In-person assessments are still mandated in many U.S. states for telemedicine, where prescriptions are written. Many of these states do not have provisions for counseling, but if you get in trouble, related legal precedents such as medical law can easily be called into play. In general, do the same as you would do in-person for most of these dilemmas and you will be the safest.
If you are not seeing your client/patient in-person at any point, you have options. Some platforms are offering document services as part of their suite of features. You can simply click a link to upload your document to their portal. Your client/patient gets an email which asks them to come to the protected, HIPAA-secured portal to view and sign the document. When that is complete, you get an email telling to you the document is signed. Another option is to purchase a separate document signing services. Just be sure that the one you select offers HIPAA-compliant services and gives you a Business Associate Agreement (BAA) that protects you from their failures.

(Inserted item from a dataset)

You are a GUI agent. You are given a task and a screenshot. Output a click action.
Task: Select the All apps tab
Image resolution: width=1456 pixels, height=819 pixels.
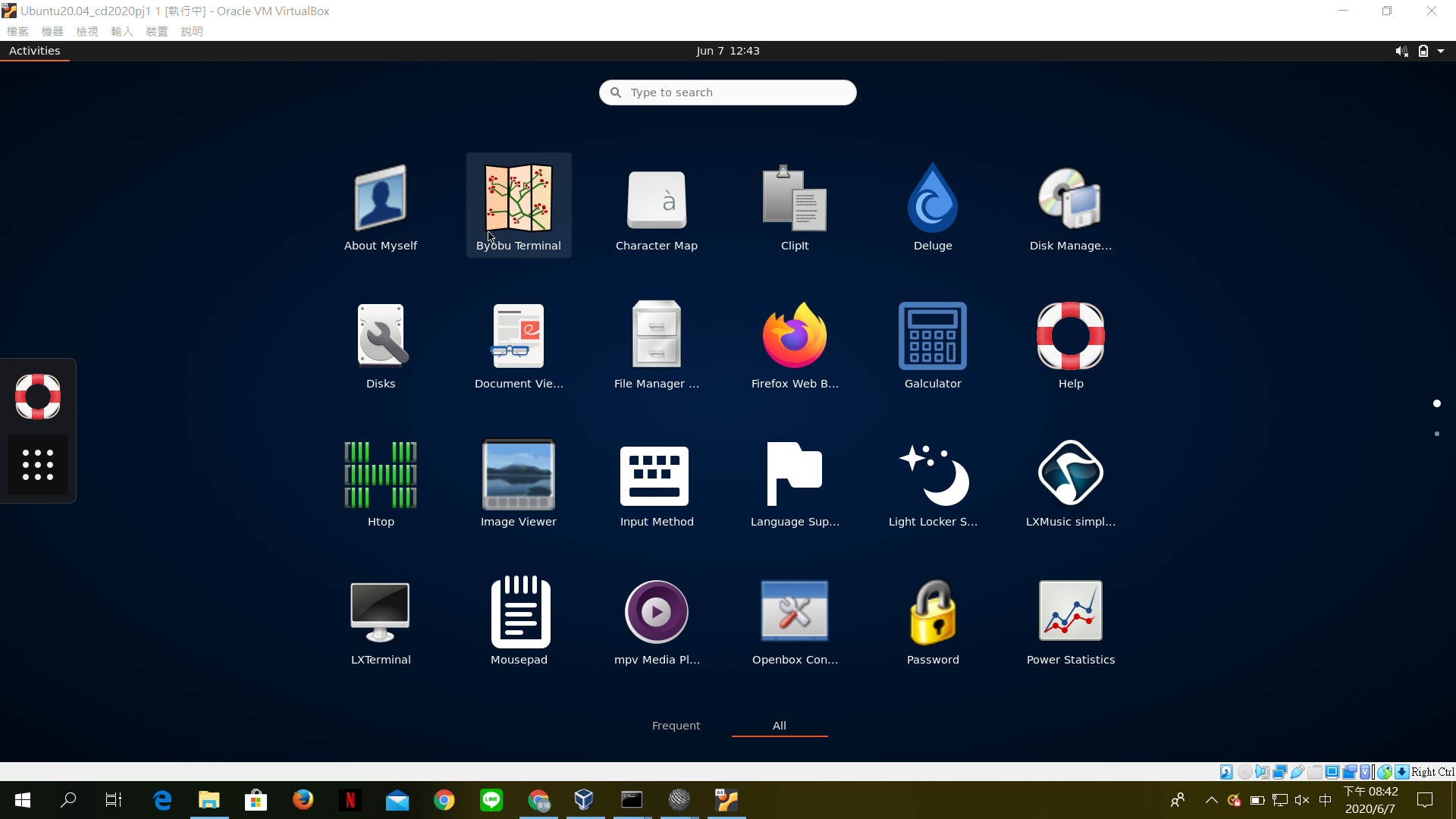tap(779, 726)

If you prefer to not use a digitized system, but rather, just want to stick with printed forms, you can upload them to your website or other document storage service, ask them to download the forms, print, sign and send them back to you by snail mail or secured email. (Asking them to sign, scan and send these documents by unsecured email could be considered a security violation by HIPAA unless you have a prior informed consent regarding unsecured email. Our suggestion then is to be cautious with unsecured email.) Document exchange services are also available online, but many are not HIPAA-compliant. You can search Google to find one that is HIPAA compliant and affordable for your purposes.